Any bail amount. Not just $200 misdemeanor bail. Any. That means the guy charged with felony assault whose bail is set at $25,000? He can argue he should only have to post $2,500 with the clerk. The strong presumption is on his side. No bail agent involved. No monitoring. No third party with a financial reason to make sure he shows up to his next hearing.

So if he doesn't show — who goes looking for him? Today, when a defendant is released on a surety bond, the bail agent has real money at stake. Not the defendant's $20. The full bail amount. That agent calls the defendant. Checks in. Knows where they live, who co-signed, how to find them. If the defendant runs, the agent goes after them. Washington law literally says these agents "serve a necessary and important purpose" in the justice system by "locating, apprehending, and surrendering fugitive criminal defendants."

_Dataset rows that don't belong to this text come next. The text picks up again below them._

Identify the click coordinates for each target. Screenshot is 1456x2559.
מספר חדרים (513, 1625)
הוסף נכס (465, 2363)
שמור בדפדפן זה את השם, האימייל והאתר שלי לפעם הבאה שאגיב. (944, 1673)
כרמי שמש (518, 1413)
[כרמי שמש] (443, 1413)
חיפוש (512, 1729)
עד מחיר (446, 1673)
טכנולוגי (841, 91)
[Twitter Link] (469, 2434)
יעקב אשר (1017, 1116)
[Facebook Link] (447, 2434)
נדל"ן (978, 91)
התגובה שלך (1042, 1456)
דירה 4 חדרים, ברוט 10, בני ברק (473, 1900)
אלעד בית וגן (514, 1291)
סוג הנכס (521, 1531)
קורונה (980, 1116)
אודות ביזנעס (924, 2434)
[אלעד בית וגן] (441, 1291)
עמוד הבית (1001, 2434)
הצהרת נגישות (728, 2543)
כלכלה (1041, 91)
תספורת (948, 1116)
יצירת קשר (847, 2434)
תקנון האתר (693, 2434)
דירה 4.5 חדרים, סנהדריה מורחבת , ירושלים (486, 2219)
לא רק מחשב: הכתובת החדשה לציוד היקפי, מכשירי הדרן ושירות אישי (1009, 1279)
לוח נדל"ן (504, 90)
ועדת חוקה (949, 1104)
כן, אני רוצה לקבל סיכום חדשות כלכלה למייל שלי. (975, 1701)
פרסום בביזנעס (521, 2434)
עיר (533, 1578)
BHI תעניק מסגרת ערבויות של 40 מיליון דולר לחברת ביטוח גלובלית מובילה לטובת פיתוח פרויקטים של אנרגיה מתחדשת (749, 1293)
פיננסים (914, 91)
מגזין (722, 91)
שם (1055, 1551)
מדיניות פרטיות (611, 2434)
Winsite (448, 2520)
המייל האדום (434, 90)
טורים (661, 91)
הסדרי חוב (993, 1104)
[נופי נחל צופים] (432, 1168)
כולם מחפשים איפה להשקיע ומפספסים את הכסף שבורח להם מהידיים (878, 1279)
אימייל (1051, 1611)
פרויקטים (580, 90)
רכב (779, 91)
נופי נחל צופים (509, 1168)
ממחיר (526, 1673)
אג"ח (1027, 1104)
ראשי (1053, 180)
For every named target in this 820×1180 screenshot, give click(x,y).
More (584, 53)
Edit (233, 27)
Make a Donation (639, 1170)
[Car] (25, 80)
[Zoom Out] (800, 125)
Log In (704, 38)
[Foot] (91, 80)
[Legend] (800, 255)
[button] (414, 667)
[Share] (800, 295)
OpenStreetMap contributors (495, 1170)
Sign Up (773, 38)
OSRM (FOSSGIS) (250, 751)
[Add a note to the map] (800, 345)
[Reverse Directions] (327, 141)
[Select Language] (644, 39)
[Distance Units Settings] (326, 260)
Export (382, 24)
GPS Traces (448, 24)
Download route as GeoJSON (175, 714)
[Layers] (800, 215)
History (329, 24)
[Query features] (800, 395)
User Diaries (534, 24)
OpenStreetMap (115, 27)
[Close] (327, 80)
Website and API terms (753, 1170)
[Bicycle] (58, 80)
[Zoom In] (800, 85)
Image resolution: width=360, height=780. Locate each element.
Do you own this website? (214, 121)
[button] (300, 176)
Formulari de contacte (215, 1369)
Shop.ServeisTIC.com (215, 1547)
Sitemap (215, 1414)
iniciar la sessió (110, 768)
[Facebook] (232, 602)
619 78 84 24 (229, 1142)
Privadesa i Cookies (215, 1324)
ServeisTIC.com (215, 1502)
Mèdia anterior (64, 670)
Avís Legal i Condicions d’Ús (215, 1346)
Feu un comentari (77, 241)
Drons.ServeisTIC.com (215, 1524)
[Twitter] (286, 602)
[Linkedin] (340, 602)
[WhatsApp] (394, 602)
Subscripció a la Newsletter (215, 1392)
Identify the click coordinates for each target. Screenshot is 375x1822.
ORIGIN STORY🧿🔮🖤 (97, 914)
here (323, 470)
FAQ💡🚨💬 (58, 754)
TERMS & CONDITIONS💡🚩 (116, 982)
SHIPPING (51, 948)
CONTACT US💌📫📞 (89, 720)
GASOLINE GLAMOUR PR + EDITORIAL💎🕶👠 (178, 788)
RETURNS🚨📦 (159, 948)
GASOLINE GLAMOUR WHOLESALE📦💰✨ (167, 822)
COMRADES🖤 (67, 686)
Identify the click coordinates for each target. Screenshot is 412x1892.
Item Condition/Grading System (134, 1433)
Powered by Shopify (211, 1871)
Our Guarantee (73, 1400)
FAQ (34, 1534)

Under the proposed rules, that whole system gets sidelined. Not banned — just made economically irrelevant. Why would a defendant use a bail agent when the court will let them deposit 10% directly? Why would anyone choose the option with monitoring and accountability when the alternative is cash-and-walk?

So the monitoring stops. The check-ins stop. The recovery stops. And when defendants disappear — which federal data says happens at roughly three times the rate with unsecured release compared to surety bonds — the bench warrant goes to the local sheriff. Your local sheriff. The one with five deputies covering three hundred square miles. The one who's already handling domestic calls, drug investigations, traffic enforcement, and court transports. Somewhere in that stack goes a bench warrant for the guy who skipped his felony hearing. And another one. And another.

How long does your warrant sit? Depends on where you live. In some Washington counties, low-priority warrants essentially sit forever. In dense urban jurisdictions, they compete with thousands of others for limited enforcement hours.

Meanwhile, you — the victim — wait. Your case can't proceed without the defendant present. Hearings get rescheduled. Months pass. Your motivation to participate fades. Witnesses forget details. Evidence gets stale. Eventually the case might just... die.

The organizations pushing this proposal didn't fund a single new warrant officer. Didn't propose a pretrial monitoring program. Didn't create a court reminder system. Didn't budget for anything to replace what they're removing.

They saw a system with problems — and there are real problems — and instead of fixing it, they pulled the plug. No backup generator. No plan for what happens when the lights go out.

We know what happens. Federal data tells us. Fugitive rates go up. Warrants accumulate. Law enforcement gets stretched thinner. Cases stall. And victims — the people this system is supposed to serve — get left behind.